DATA FOR PROCESSING |
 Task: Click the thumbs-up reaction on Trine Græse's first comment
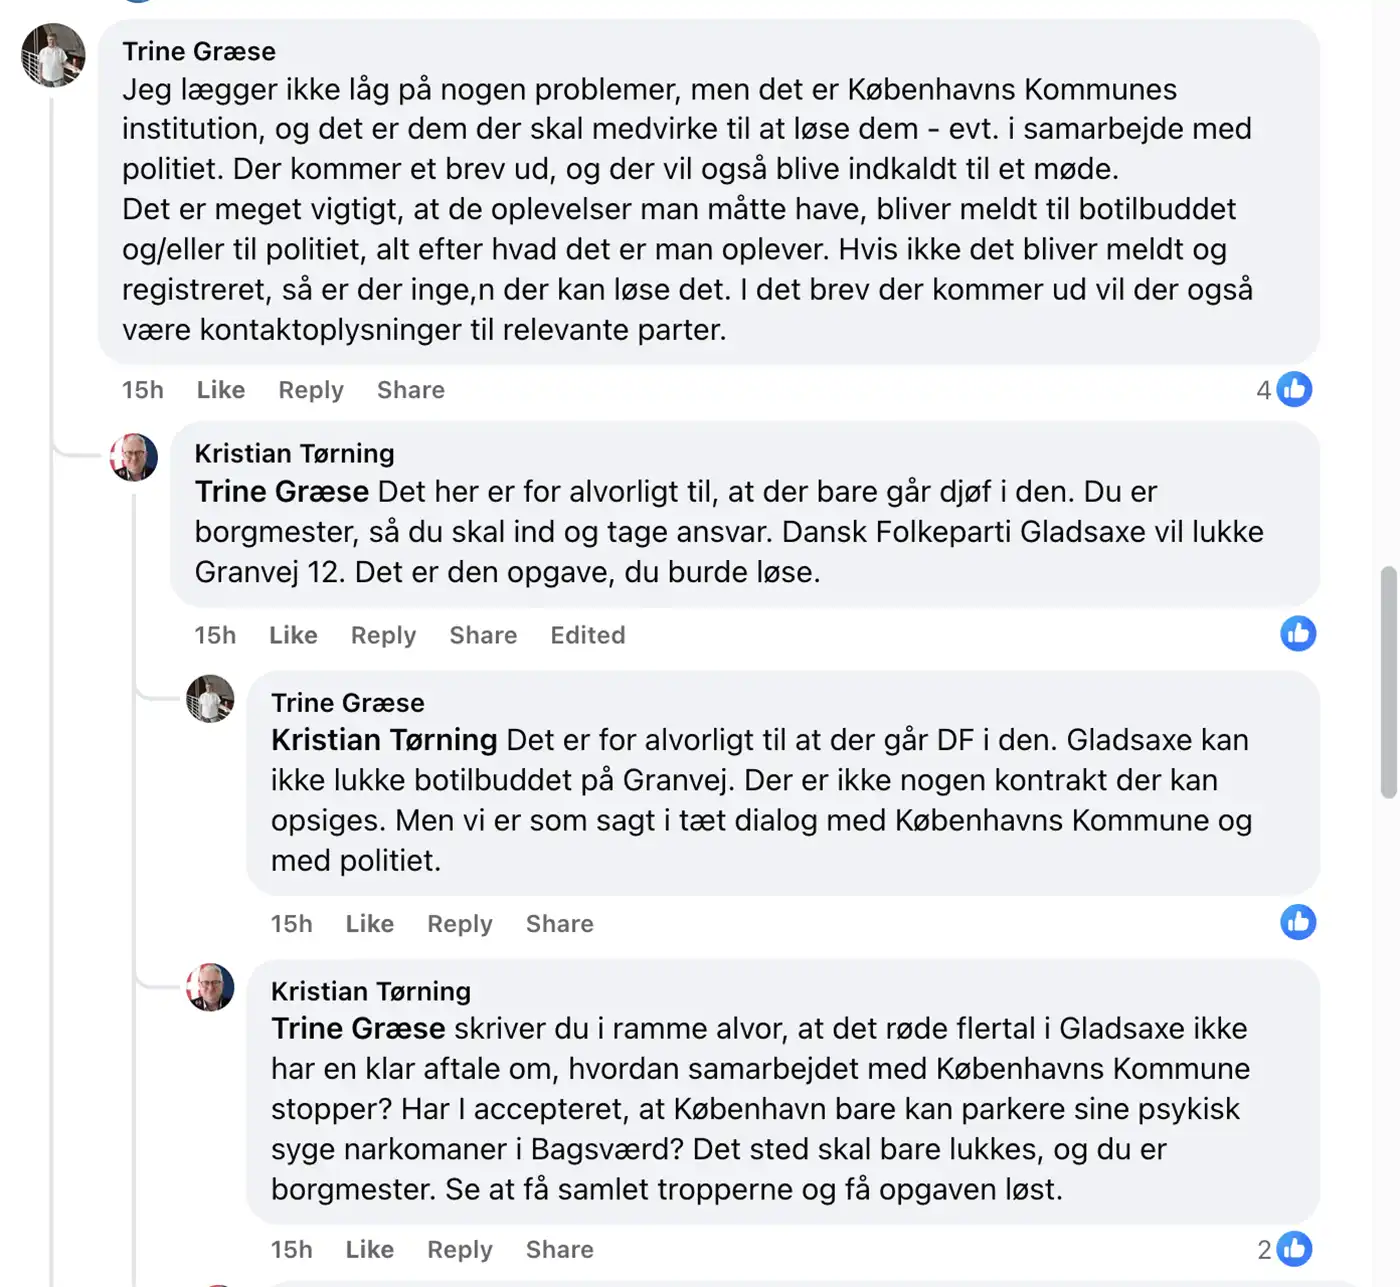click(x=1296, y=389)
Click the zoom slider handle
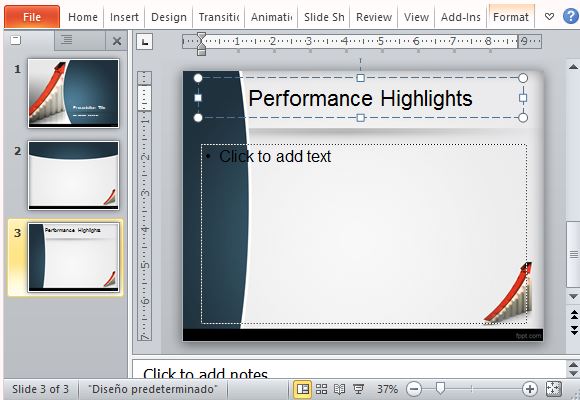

--

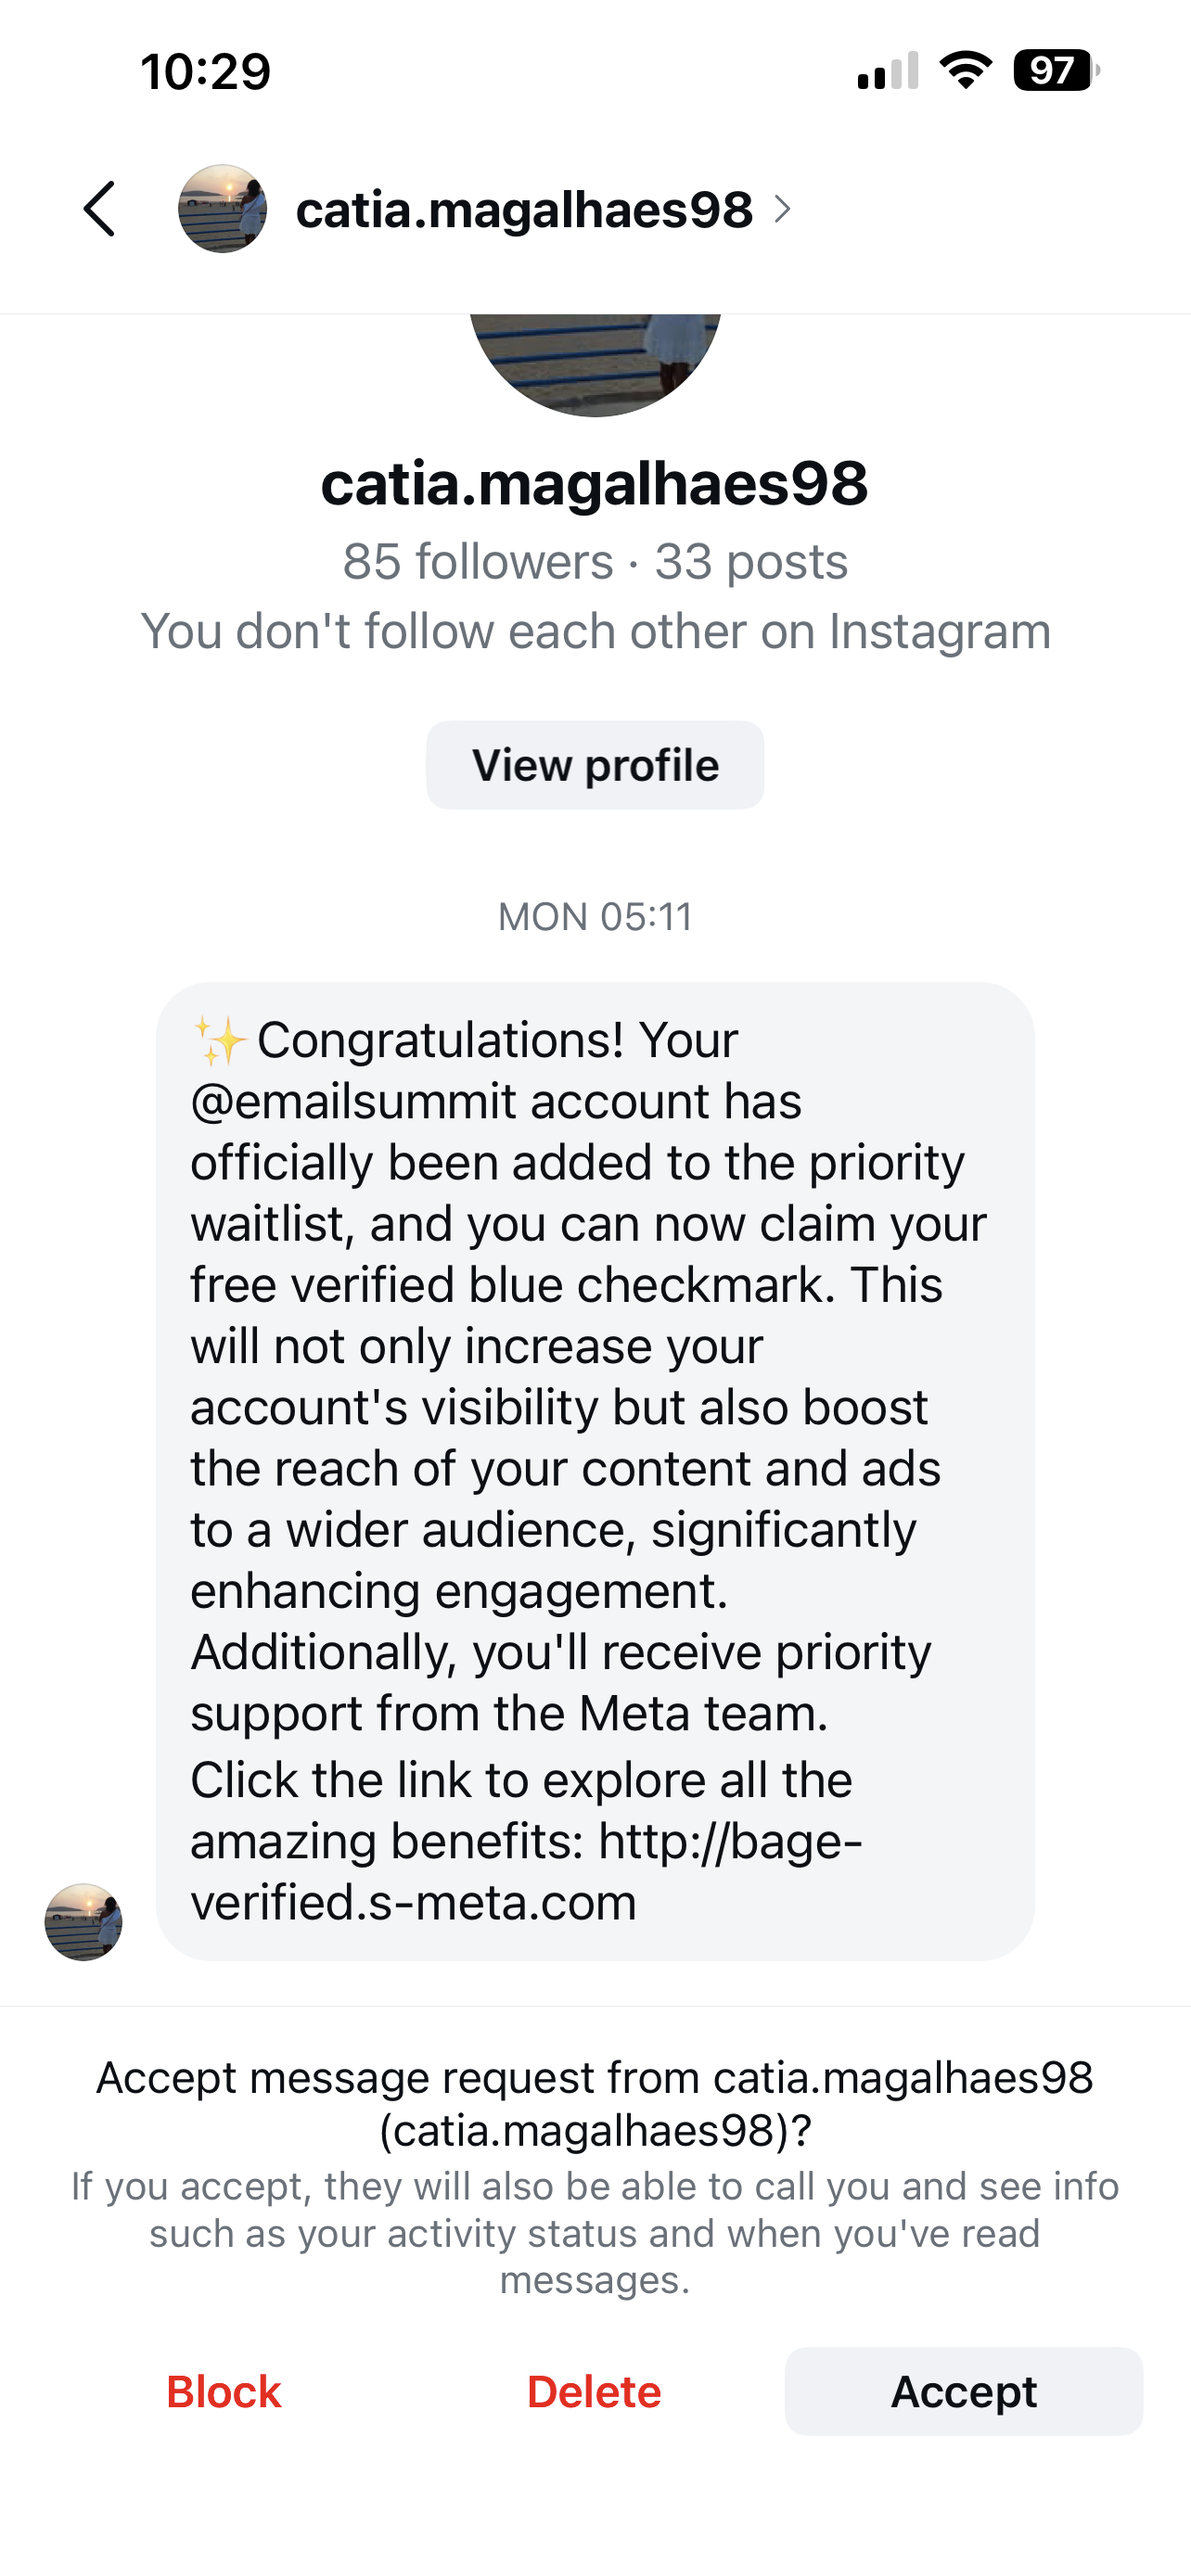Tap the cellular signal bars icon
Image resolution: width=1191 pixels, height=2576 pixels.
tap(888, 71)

PROBLEM REQUIREMENTS | Without the pictures, give again exactly the lines above starting at the line containing "Task: Click the" and ending at the line containing "Click the zoom slider handle".

ANSWER |
 Task: Click the thumbs-up reaction on Trine Græse's first comment
click(x=1296, y=389)
Click the zoom slider handle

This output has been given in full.